この損失を抑制するものとして余剰のボイルオフガスを再液化してカーゴタンクに戻すボイルオフガス再液化装置を備える天然ガス運搬船(LNG船)が就航している(たとえば、特許文献1参照)。
LNG船に設置されるボイルオフガス再液化装置では、船上の狭い空間に収まるようにするためコンパクトな構造であることが求められる。
また、ボイルオフガス再液化装置は液化効率を向上させる工夫が種々行われているが、特許文献1に示されるように、冷凍サイクル部へ供給されるボイルオフガスを二個の圧縮機によって2回にわたり圧縮し、冷凍サイクル部を循環する冷媒との熱交換効率を向上させながらも、装置全体での省スペース化との両立に余念がない。
特許文献1に示されるものでは、冷凍サイクル部は冷媒圧縮機およびこれに付随する中間冷却器は機関室に配置され、残りの冷却する部分のみを貨物機器室に配置している。これにより、たとえば、既存のボイルオフガス等の天然ガスをボイラの燃料として用いるLNG船に、ボイルオフガス再液化装置を設置する場合、改造工事を大幅に軽減することができるし、新造船に適用する場合でも、設計変更を容易に行うことができる。
さらに、特許文献1に示されるものでは、プレクーラおよび凝縮器が3以上の多重熱交換プロセスとされているので、これらの設計が難しく、設計の信頼性が不足する恐れがある。
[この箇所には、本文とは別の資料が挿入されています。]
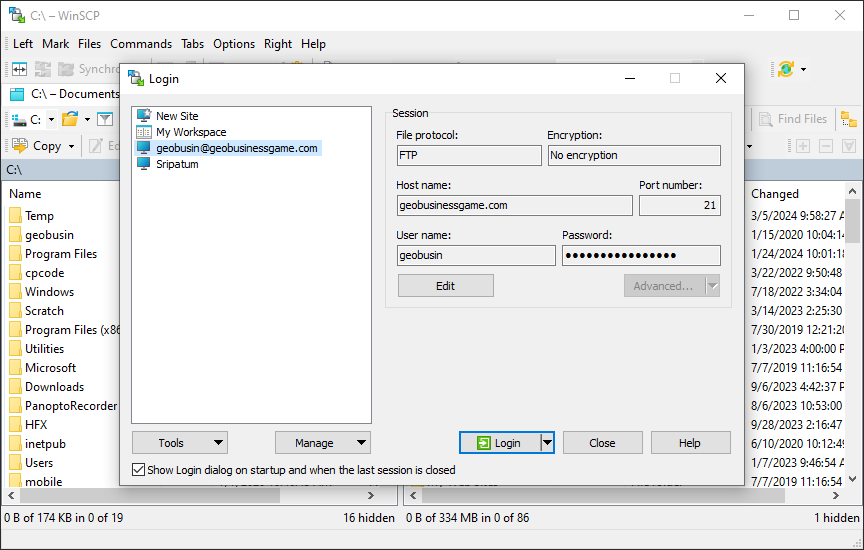Image resolution: width=864 pixels, height=550 pixels.
Task: Open the Commands menu
Action: pyautogui.click(x=141, y=44)
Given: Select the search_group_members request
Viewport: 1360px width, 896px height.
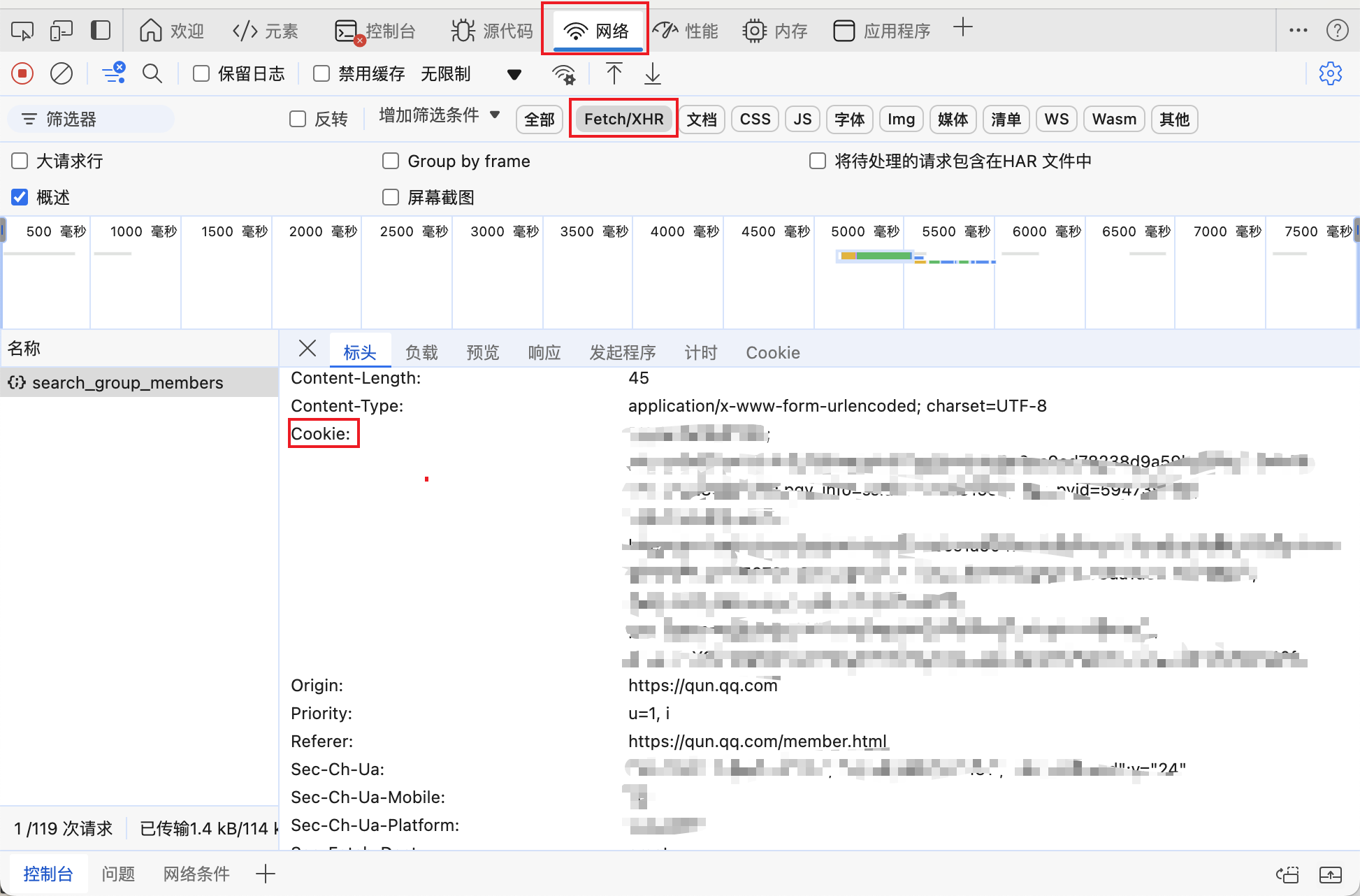Looking at the screenshot, I should [x=128, y=382].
すなわち、本発明の第1の態様は、ガス圧縮部にタンク内で発生したボイルオフガスを供給するガス供給ラインおよび該ガス圧縮部で圧縮されたボイルオフガスを搬送する圧縮ガス搬送ラインを有するガス供給部と、冷媒圧縮部で圧縮された後第一のインタークーラで冷却された冷媒を、エキスパンダによって膨張させ一層低温状態とし、この冷媒によって前記圧縮ガス搬送ラインに搬送される前記ボイルオフガスを冷却し凝縮させる凝縮部を有する冷凍サイクル部と、を備えているボイルオフガス再液化装置であって、前記ガス供給部には、前記凝縮部の上流側に、前記圧縮ガス搬送ラインを通る前記ボイルオフガスと前記ガス供給ラインを通る前記ボイルオフガスとの間で熱交換を行う熱交換部が備えられているボイルオフガス再液化装置である。
この冷媒は、エキスパンダによって膨張減圧されることによって、ボイルオフガスの液化に必要な低温状態とされる。エキスパンダは、この冷媒が膨張する時の力を回転力として取り出し、たとえば、直結された軸を介してブースタコンプレッサを回転させる。この冷媒は凝縮部を経由してブースタコンプレッサに戻される。
一方、ガス供給部では、ガス供給ラインを経由して供給されたタンク内で発生したボイルオフガスがガス圧縮部で圧縮され、圧縮ガス搬送ラインを経由して凝縮部を通るように搬送される。
圧縮ガス搬送ラインを通るボイルオフガスは、ガス圧縮部で圧縮される前のボイルオフガスによって冷却され、言い換えると、ボイルオフガス自身の冷熱で予冷される。なお、圧縮ガス搬送ラインを通るボイルオフガスの冷熱としては、ガス供給ラインを通るボイルオフガスに限定されるものではなく、それ以外のものを付加するようにしてもよい。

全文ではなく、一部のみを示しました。